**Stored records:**
"""

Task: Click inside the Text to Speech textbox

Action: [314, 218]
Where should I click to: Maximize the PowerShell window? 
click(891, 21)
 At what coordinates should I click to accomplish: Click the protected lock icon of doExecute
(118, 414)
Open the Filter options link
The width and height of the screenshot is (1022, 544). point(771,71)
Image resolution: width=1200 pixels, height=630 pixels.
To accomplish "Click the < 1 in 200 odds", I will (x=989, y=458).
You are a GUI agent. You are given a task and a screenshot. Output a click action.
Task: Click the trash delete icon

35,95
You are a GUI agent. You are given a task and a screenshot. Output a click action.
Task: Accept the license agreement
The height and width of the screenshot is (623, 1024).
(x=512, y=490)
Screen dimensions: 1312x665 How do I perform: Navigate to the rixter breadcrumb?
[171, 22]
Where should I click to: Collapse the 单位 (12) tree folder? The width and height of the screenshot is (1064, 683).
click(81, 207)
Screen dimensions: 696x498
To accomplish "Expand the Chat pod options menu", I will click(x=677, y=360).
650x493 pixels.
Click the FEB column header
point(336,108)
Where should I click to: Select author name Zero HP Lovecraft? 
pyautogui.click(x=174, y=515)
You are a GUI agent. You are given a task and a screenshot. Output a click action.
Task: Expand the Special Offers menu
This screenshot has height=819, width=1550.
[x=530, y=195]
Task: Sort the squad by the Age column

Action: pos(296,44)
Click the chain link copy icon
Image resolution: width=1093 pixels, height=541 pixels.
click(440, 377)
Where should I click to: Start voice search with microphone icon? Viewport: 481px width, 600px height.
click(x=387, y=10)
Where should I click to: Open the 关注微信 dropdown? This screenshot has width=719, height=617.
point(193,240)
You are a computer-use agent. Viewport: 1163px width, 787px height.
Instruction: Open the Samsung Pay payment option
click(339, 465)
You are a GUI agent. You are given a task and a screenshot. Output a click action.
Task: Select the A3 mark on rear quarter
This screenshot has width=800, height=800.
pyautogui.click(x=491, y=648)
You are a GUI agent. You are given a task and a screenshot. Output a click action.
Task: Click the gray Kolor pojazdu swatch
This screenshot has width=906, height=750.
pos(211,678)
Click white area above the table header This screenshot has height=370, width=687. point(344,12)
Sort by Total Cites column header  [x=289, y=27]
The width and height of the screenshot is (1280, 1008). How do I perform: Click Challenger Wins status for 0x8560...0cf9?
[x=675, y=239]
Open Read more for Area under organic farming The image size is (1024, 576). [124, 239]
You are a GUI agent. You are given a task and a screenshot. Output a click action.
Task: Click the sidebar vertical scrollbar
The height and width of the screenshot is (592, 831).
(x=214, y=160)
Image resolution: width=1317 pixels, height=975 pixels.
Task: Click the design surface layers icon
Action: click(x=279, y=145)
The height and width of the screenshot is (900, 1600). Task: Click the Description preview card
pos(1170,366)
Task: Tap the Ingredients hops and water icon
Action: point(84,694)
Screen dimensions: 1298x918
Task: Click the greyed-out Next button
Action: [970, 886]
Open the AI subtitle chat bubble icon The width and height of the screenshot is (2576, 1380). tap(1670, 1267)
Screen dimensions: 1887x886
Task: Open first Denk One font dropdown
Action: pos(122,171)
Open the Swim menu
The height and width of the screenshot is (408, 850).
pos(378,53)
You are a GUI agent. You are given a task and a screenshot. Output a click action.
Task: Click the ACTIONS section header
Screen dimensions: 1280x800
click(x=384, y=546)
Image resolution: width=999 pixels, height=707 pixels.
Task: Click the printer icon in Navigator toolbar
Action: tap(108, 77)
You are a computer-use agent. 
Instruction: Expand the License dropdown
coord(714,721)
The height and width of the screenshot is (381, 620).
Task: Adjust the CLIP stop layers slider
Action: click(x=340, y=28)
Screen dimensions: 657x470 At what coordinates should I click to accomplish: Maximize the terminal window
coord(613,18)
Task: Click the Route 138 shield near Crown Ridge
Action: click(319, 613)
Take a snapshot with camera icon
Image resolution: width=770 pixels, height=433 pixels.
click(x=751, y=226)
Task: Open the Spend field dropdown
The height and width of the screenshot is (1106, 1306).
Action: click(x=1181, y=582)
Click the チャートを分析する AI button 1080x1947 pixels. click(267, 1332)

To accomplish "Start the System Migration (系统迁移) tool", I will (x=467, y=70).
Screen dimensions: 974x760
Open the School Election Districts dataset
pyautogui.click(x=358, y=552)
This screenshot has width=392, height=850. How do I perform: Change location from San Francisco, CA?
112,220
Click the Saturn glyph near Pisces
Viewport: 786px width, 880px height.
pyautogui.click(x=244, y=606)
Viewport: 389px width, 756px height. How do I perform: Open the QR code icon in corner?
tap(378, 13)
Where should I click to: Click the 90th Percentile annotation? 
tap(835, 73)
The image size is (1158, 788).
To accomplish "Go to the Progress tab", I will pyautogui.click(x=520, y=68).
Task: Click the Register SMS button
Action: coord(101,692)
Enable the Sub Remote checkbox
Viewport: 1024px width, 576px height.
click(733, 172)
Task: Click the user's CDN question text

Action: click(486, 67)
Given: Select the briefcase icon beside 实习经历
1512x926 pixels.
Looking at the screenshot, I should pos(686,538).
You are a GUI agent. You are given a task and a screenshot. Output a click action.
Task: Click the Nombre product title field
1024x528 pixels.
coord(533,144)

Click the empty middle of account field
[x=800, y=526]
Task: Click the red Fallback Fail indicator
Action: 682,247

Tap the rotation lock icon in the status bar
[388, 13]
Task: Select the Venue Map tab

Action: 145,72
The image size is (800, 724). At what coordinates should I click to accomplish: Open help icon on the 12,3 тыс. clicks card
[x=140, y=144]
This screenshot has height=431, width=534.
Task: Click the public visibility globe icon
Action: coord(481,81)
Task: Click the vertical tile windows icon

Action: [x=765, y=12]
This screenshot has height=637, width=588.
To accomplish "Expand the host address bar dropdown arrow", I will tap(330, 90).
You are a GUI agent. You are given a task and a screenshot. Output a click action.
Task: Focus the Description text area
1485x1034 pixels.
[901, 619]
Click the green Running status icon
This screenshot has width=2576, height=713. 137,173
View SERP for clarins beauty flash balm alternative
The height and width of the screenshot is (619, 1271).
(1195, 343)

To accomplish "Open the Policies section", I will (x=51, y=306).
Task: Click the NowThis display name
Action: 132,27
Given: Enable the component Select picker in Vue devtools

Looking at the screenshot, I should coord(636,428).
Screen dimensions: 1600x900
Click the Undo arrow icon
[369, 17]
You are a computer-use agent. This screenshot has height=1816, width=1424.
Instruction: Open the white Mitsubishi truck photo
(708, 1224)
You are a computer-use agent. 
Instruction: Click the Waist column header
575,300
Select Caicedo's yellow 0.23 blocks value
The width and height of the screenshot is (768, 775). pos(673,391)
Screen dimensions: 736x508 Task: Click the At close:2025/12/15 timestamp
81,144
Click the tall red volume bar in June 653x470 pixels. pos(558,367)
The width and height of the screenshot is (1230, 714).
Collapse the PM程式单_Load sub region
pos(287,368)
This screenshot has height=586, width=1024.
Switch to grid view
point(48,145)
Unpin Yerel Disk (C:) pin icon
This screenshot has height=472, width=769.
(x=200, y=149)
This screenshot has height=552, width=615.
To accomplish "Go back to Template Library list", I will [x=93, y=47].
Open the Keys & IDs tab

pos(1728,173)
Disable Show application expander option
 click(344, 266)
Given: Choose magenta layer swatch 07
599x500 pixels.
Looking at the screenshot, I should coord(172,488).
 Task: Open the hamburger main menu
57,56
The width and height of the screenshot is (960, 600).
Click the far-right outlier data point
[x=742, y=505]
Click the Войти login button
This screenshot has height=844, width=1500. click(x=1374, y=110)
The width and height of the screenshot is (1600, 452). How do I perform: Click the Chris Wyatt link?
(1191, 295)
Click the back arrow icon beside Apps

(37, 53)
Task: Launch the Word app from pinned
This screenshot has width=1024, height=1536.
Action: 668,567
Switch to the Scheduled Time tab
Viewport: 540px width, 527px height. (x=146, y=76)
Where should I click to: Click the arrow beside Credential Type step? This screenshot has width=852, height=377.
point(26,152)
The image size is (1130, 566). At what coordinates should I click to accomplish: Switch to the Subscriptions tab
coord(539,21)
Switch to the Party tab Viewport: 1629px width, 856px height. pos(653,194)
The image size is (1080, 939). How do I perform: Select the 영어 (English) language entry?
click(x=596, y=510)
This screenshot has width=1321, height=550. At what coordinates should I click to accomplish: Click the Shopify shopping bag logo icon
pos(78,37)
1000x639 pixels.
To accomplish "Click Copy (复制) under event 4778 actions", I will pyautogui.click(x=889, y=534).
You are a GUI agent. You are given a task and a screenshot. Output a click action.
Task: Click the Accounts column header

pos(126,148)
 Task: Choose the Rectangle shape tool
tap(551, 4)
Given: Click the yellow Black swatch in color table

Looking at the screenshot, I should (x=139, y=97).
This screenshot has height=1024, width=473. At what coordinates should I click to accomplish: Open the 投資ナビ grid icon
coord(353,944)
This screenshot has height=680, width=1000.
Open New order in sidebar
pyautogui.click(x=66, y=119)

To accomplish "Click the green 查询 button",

"""

**Exercise aim:** Every line of the records that includes the word "computer" should be gathered.

**Answer box:**
You are a computer-use agent. Viewport: 1163px width, 787px height.
You are a computer-use agent. 
You are a computer-use agent. This screenshot has height=1816, width=1424.
You are a computer-use agent. 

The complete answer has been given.